» **Source document**:
⁂
Quickly perusing the menu at a Komba Hari fuller than I’ve seen it in years, I briefly toyed with the idea of ordering two or three starters and skipping a main course as I wasn’t exactly ravenous and had an evening event pencilled in the diary.

Appetisers always sound and usually look and taste wonderful at Komba Hari, but prices seem to have crept up recently. I didn’t look beyond the first item, to choose traditional Scottish smoked salmon on a bed of vermicelli with cucumber, lemon, garlic and yoghurt dressing at US$12. But, sadly, it was “off” (unavailable: not turned!)

Drag and his missus had already opted for steamed mussels (the big, braw New Zealand Greenlip versions served on the half-shell), flash-fried, served with a garlic, thyme, tomato and cream sauce so I joined them. They were totally delicious, if rather filling as the sauce was so moreish every drop was mopped up with dinky crisp bread rolls.
⁂
» **Records supplied**:
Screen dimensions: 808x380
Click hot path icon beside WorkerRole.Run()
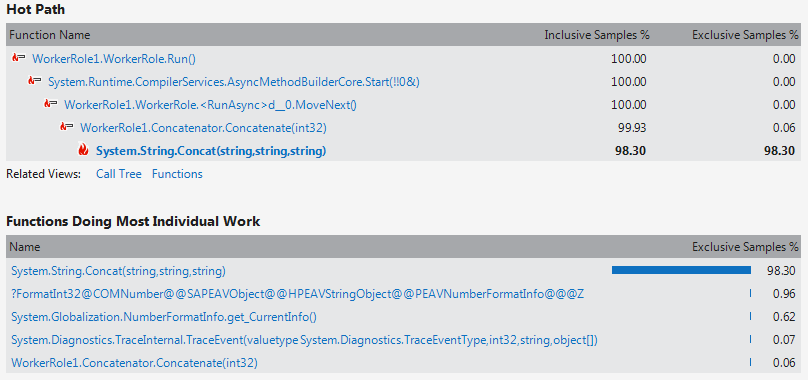pos(19,58)
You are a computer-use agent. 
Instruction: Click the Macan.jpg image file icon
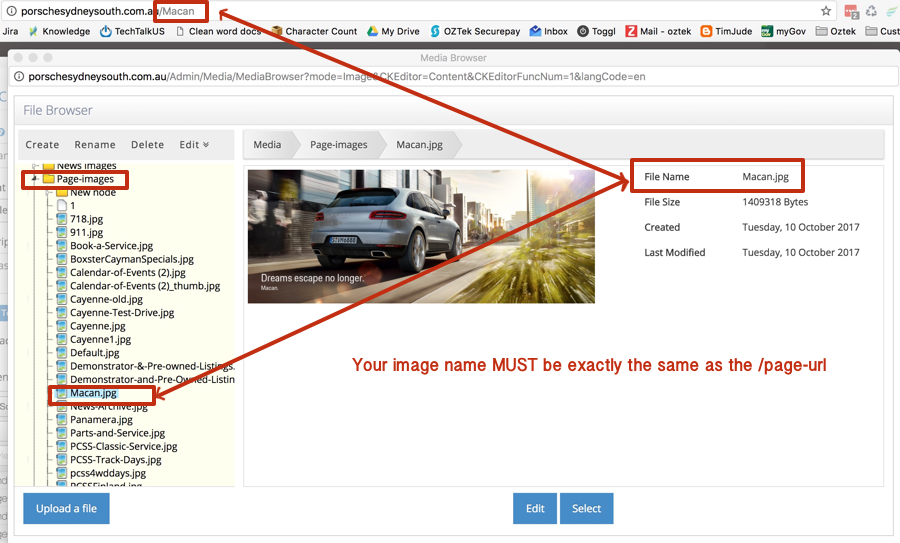pyautogui.click(x=62, y=393)
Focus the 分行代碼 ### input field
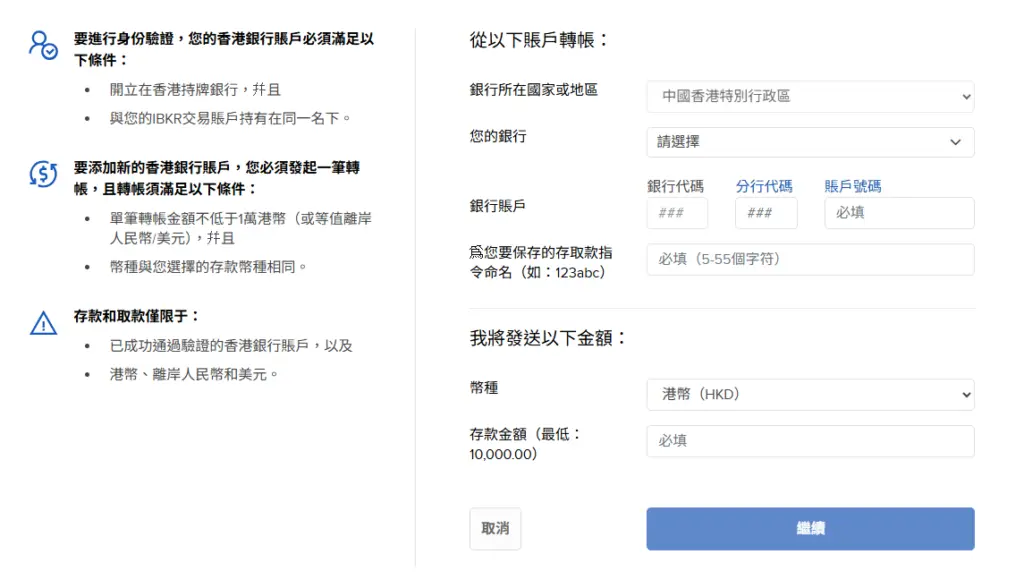 click(766, 213)
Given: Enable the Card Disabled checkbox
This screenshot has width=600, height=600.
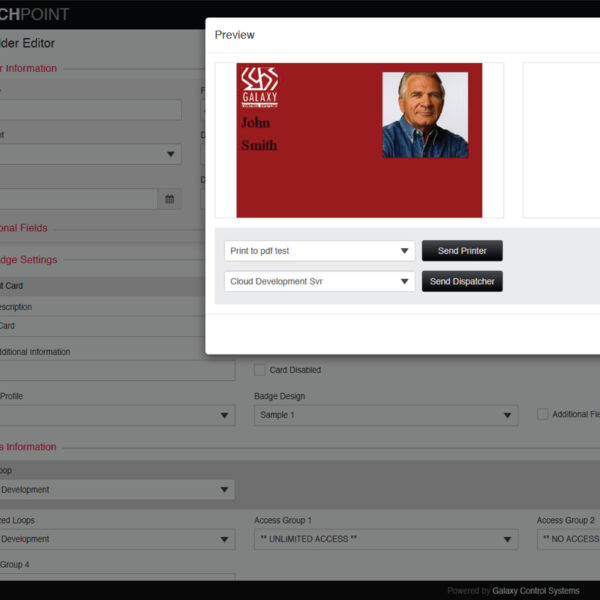Looking at the screenshot, I should coord(260,370).
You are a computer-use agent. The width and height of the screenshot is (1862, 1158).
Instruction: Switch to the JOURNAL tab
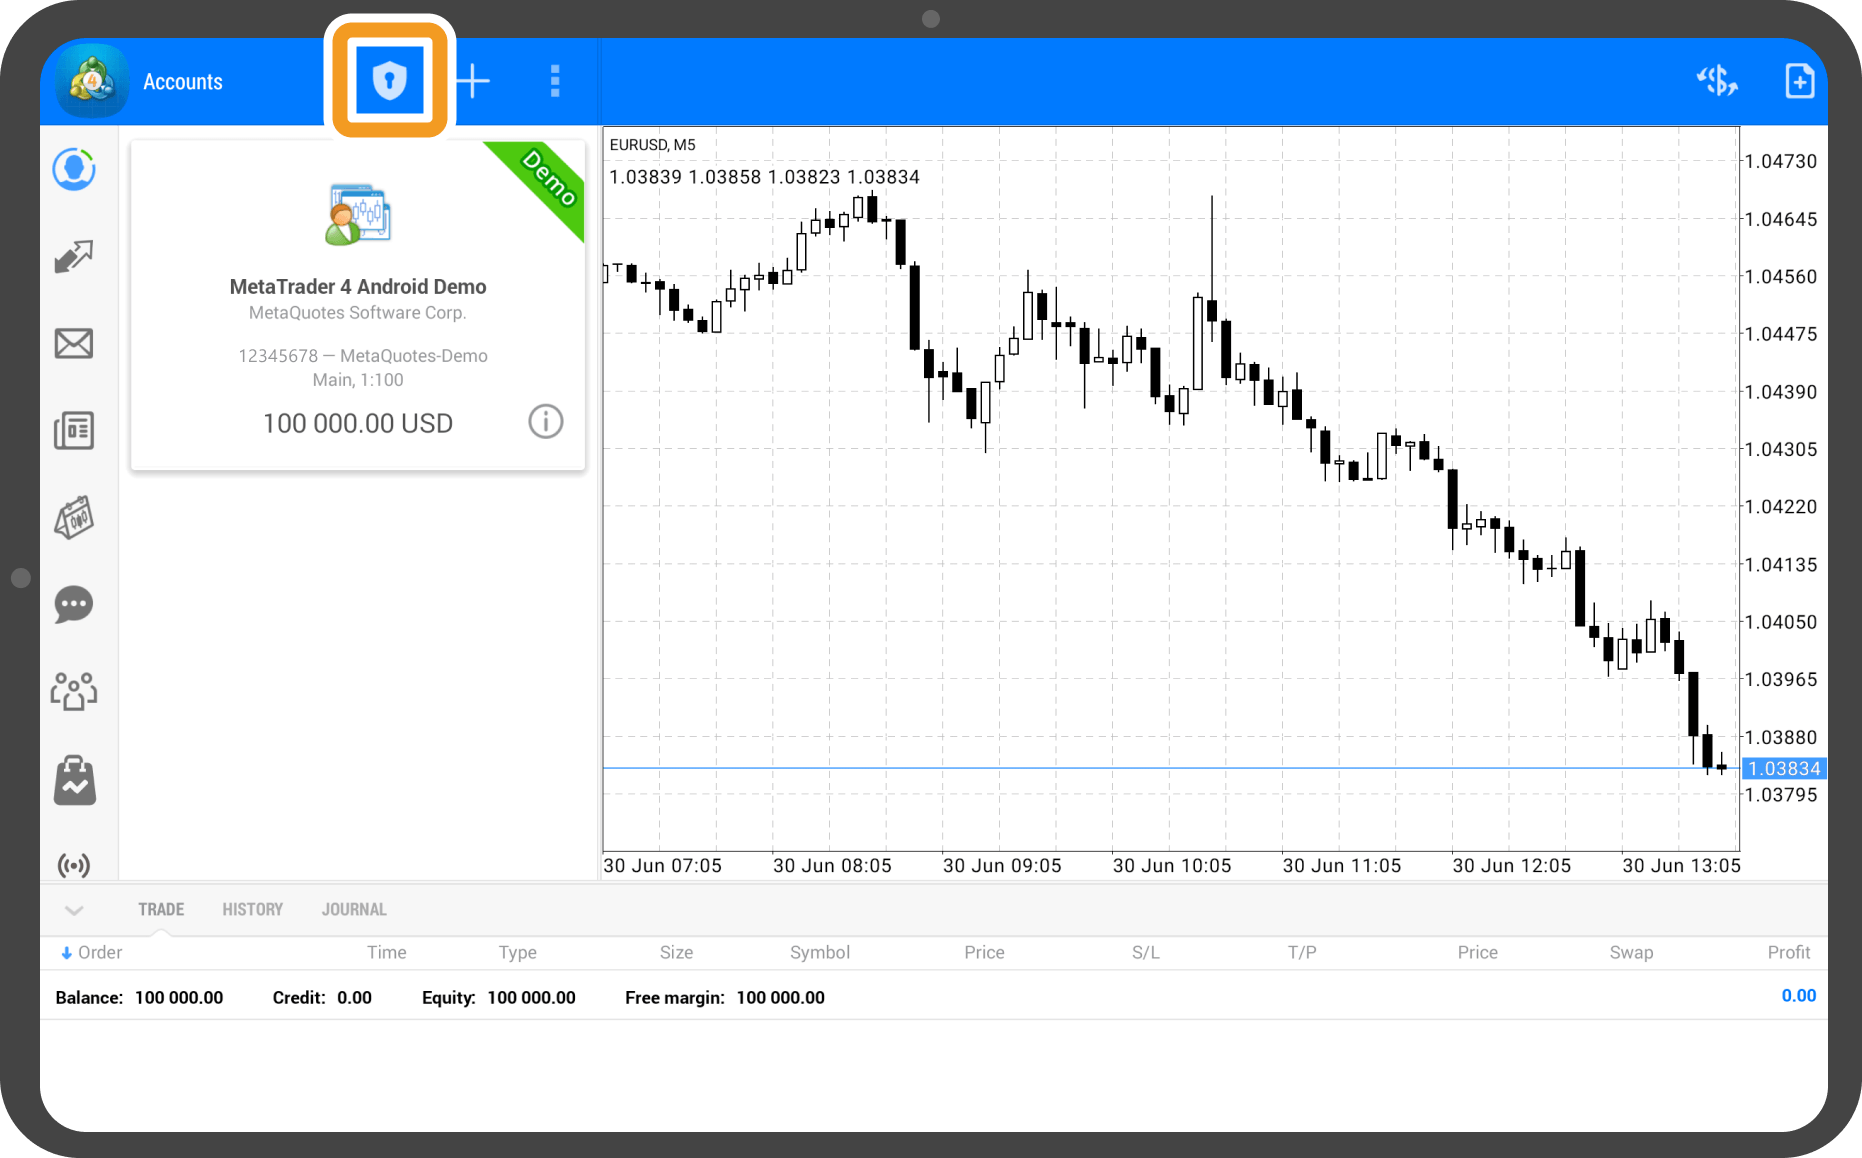[354, 910]
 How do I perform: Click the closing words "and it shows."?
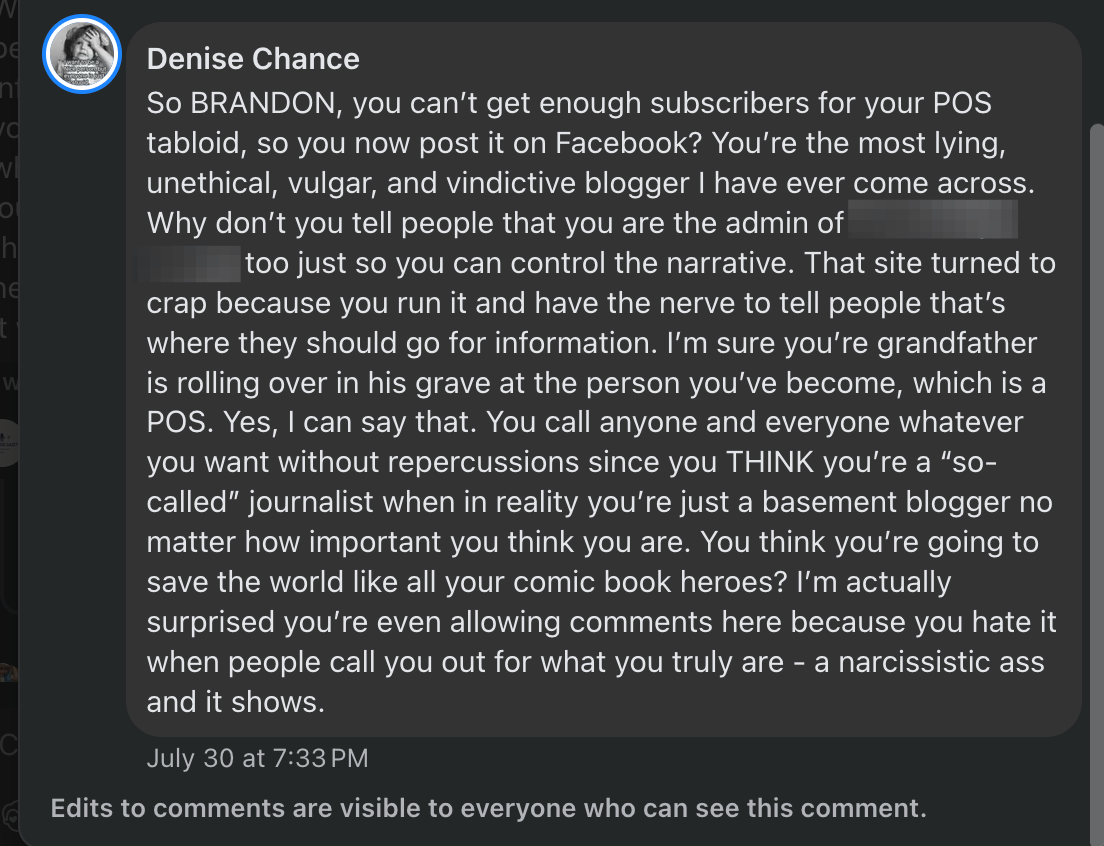click(x=236, y=702)
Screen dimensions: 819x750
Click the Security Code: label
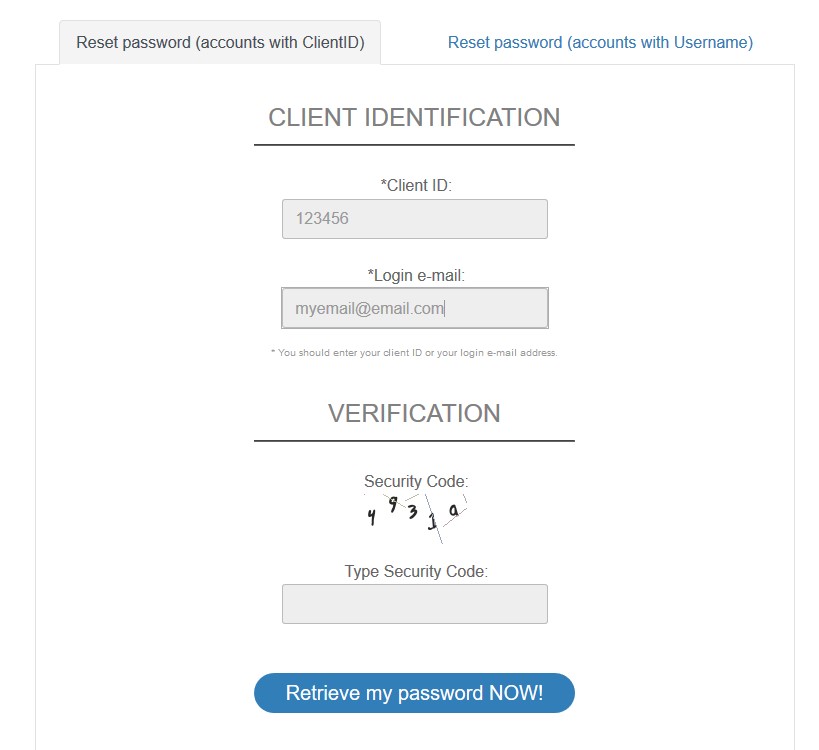[x=416, y=482]
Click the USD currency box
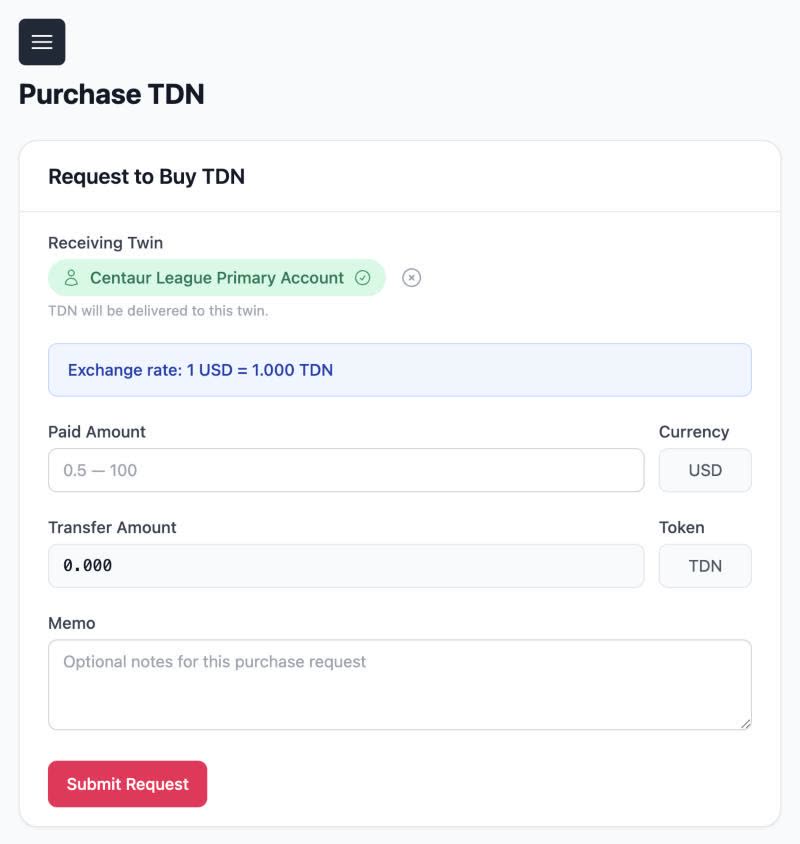 [705, 470]
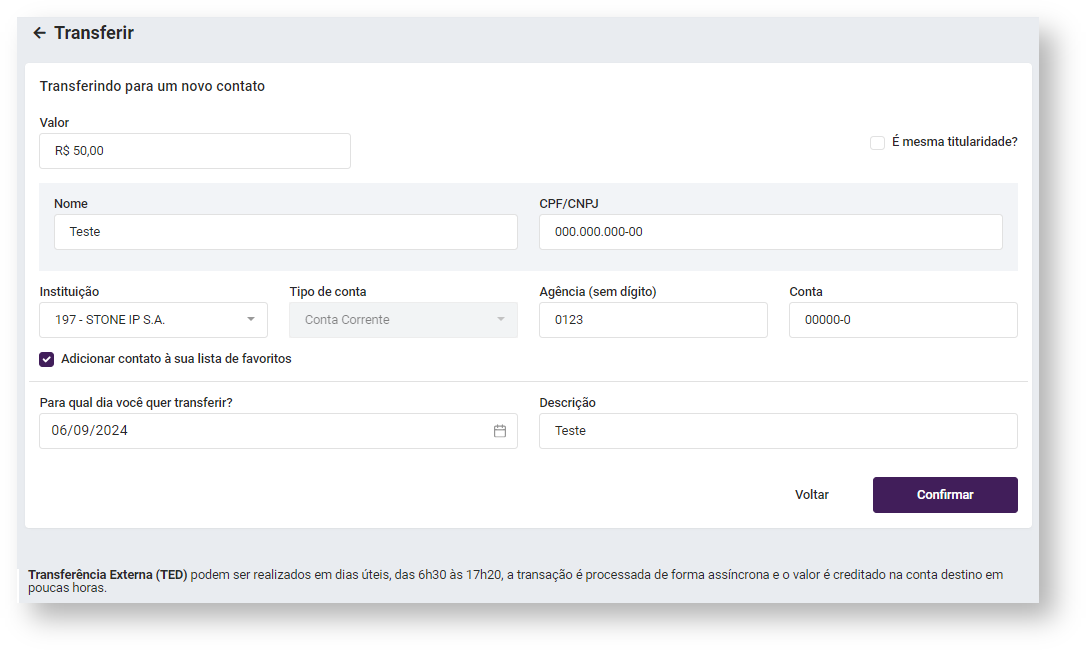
⁂
» **Work to do**:
**a)** Copy word for word everything in the Komba Hari review from "Quickly perusing the" down to "in the diary.".
**b)** In the Komba Hari review, what ingredients make up the sauce served with the steamed mussels?
**c)** According to the Komba Hari review, what was the price of the smoked salmon appetizer?
The records have nothing to do with the Komba Hari review.

» **Task-by-task answers**:
**a)**
Quickly perusing the menu at a Komba Hari fuller than I’ve seen it in years, I briefly toyed with the idea of ordering two or three starters and skipping a main course as I wasn’t exactly ravenous and had an evening event pencilled in the diary.

**b)** Garlic, thyme, tomato and cream

**c)** US$12